Sul tema onorevoli e senatori hanno fatto e continuano a fare orecchie da mercante

Così l'ospedale del Papa lascia i malati liberi di morire

Oggi a Firenze si svolge un convegno organizzato da Micromega che probabilmente farà rumore. Questo almeno ci auguriamo. Tema: l'eutanasia. Per legiferare sulla quale l'Associazione Luca Coscioni presentò 300 giorni orsono una proposta firmata da 70mila cittadini. Tale proposta, manco a dirlo, giace in Parlamento. Non è stata nemmeno presa in considerazione, nonostante il sostegno del presidente della Repubblica e quello del presidente della Camera.
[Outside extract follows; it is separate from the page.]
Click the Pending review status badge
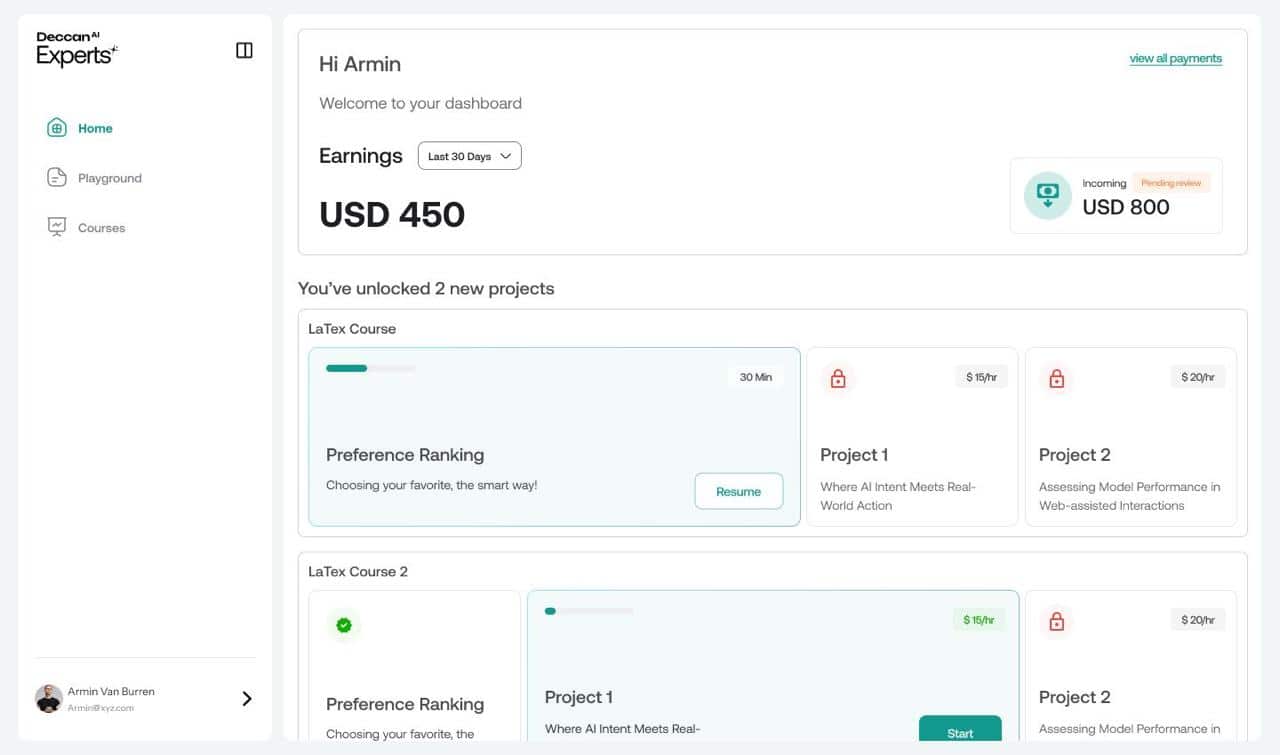The width and height of the screenshot is (1280, 755). (x=1171, y=183)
Onorevoli e senatori hanno fatto e continuano a fare orecchie da mercante. Non vogliono immischiarsi in una faccenda tanto delicata e destinata, se venisse esaminata, a sollevare una selva di polemiche tra favorevoli e contrari a disciplinare la materia. Da una parte infatti ci sono ferventi cattolici decisi a opporsi alla dolce morte, dall'altra ci sono coloro i quali, invece, spingono affinché chi soffre senza speranza abbia la libertà di andare all'altro mondo senza esporre i medici che lo aiutassero a trapassare alle grane giudiziarie ben note.

A prescindere dall'odierno convegno di Micromega, segnaliamo che qualcosa su questo fronte sta cambiando negli ultimi giorni e che potrebbe aprire una breccia nel muro delle ostilità nei confronti dell'eutanasia. Ieri, in una intervista rilasciata al Fatto Quotidiano, il professor Mario Sabatelli, responsabile del Centro Sla del Policlinico Gemelli di Roma, ospedale cattolico dove furono curati Giovanni Paolo II e il fratello di Papa Ratzinger, ha dichiarato apertis verbis, cioè senza ipocrisia, di aver accolto la richiesta di alcuni pazienti terminali, sottoposti a respirazione artificiale mediante tracheostomia, di non esser torturati con terapie dolorose, totalmente inefficaci ai fini della guarigione, e accompagnati con un'opportuna sedazione nell'ultimo breve viaggio verso l'aldilà.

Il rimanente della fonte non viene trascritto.